● **À FAIRE**:
**A)** Pour chacune des affirmations suivantes, indiquez par oui ou non si elle concorde avec le texte sur la loi 55.19, en citant mot pour mot les termes qui tranchent. (i) La loi 55.19 a été publiée au Bulletin officiel le 19 mars 2021. (ii) La loi 55.19 est entrée en vigueur le 1er mars 2021. (iii) Le Plan national de réforme de l’Administration porte sur la période 2018-2021.
**B)** Recopiez à l’identique le passage du texte sur la loi 55.19 qui commence par « Pierre angulaire du » et se poursuit jusqu’à « de son ADN. ».

● **TEXTE FOURNI**:
---*---
Le pari d'une relation de confiance

La loi 55.19 sur la simplification des procédures administratives entre en vigueur

Pierre angulaire du Plan national de réforme de l’Administration 2018-2021, le projet de simplification des procédures administratives voit le jour grâce à la loi 55.19, publiée au Bulletin officiel le 19 mars 2021 et entrée en vigueur le 1er avril 2021. Une loi qui marque le début d’une nouvelle ère.

C’est un secret de polichinelle. L’administra - tion publique marocaine est défaillante et représente un véritable obstacle au développement du pays. Investisseurs, entreprises ou citoyen lambda, tous ont dû subir un jour une mésaventure avec cette administration, dont la bureaucratie, la lourdeur et le manque de compétence et d’efficacité des fonctionnaires, font partie de son ADN.
---*---
● **ENTRÉES DU LISTING**:
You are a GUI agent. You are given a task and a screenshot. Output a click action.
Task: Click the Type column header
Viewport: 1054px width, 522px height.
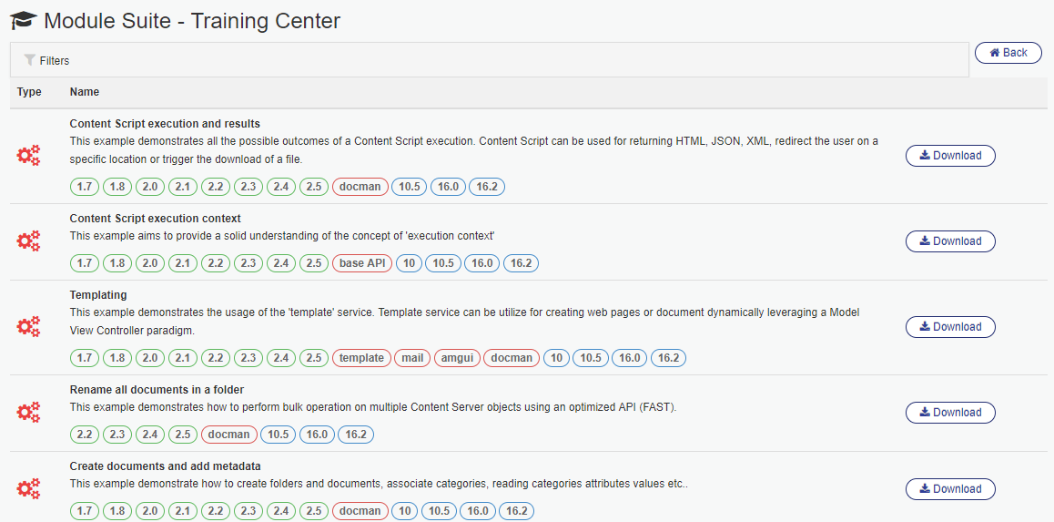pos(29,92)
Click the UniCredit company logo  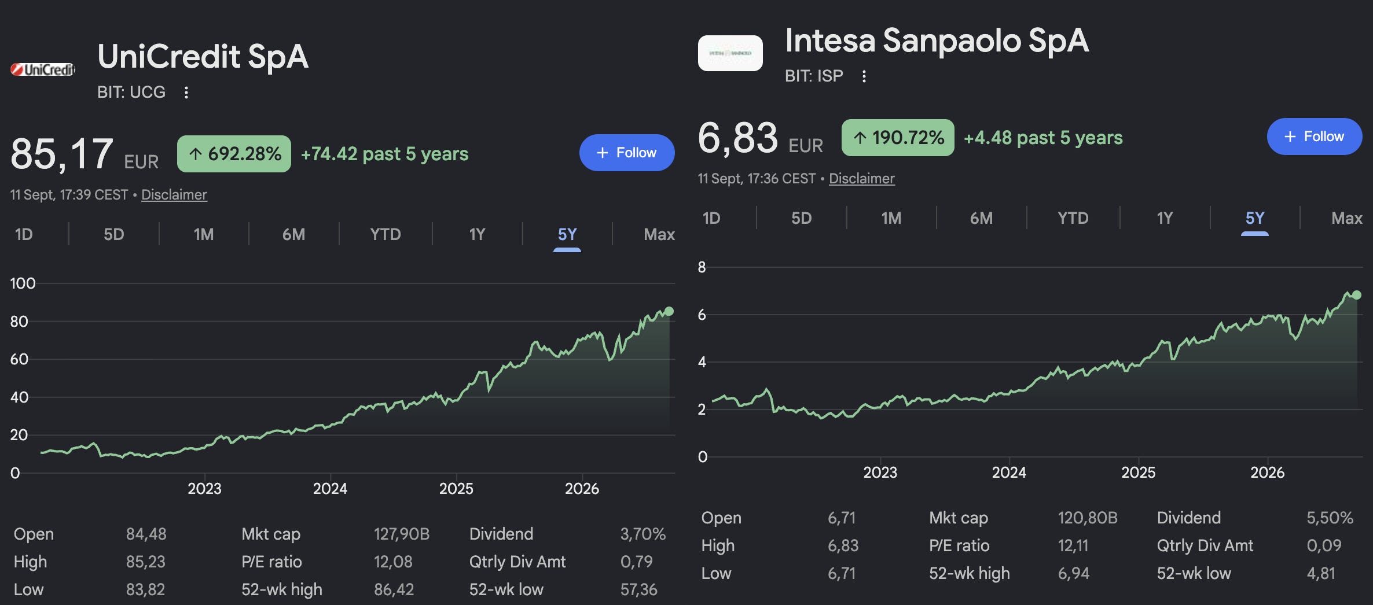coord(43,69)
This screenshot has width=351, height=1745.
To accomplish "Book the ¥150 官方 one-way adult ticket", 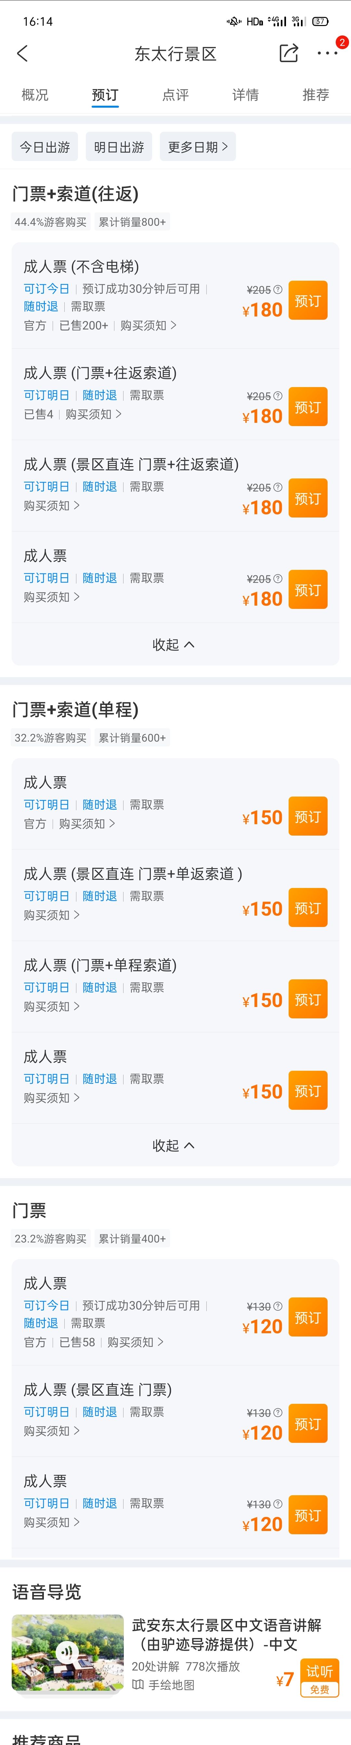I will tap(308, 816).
---*---
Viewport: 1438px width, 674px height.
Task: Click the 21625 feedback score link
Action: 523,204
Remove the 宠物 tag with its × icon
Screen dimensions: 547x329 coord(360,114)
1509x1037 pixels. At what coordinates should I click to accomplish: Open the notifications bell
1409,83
---*---
● **RÉPONSES PAR TÂCHE**:
**A)**
(i) Oui : « publiée au Bulletin officiel le 19 mars 2021 »
(ii) Non : « entrée en vigueur le 1er avril 2021 »
(iii) Oui : « Plan national de réforme de l’Administration 2018-2021 »

**B)**
Pierre angulaire du Plan national de réforme de l’Administration 2018-2021, le projet de simplification des procédures administratives voit le jour grâce à la loi 55.19, publiée au Bulletin officiel le 19 mars 2021 et entrée en vigueur le 1er avril 2021. Une loi qui marque le début d’une nouvelle ère.

C’est un secret de polichinelle. L’administra - tion publique marocaine est défaillante et représente un véritable obstacle au développement du pays. Investisseurs, entreprises ou citoyen lambda, tous ont dû subir un jour une mésaventure avec cette administration, dont la bureaucratie, la lourdeur et le manque de compétence et d’efficacité des fonctionnaires, font partie de son ADN.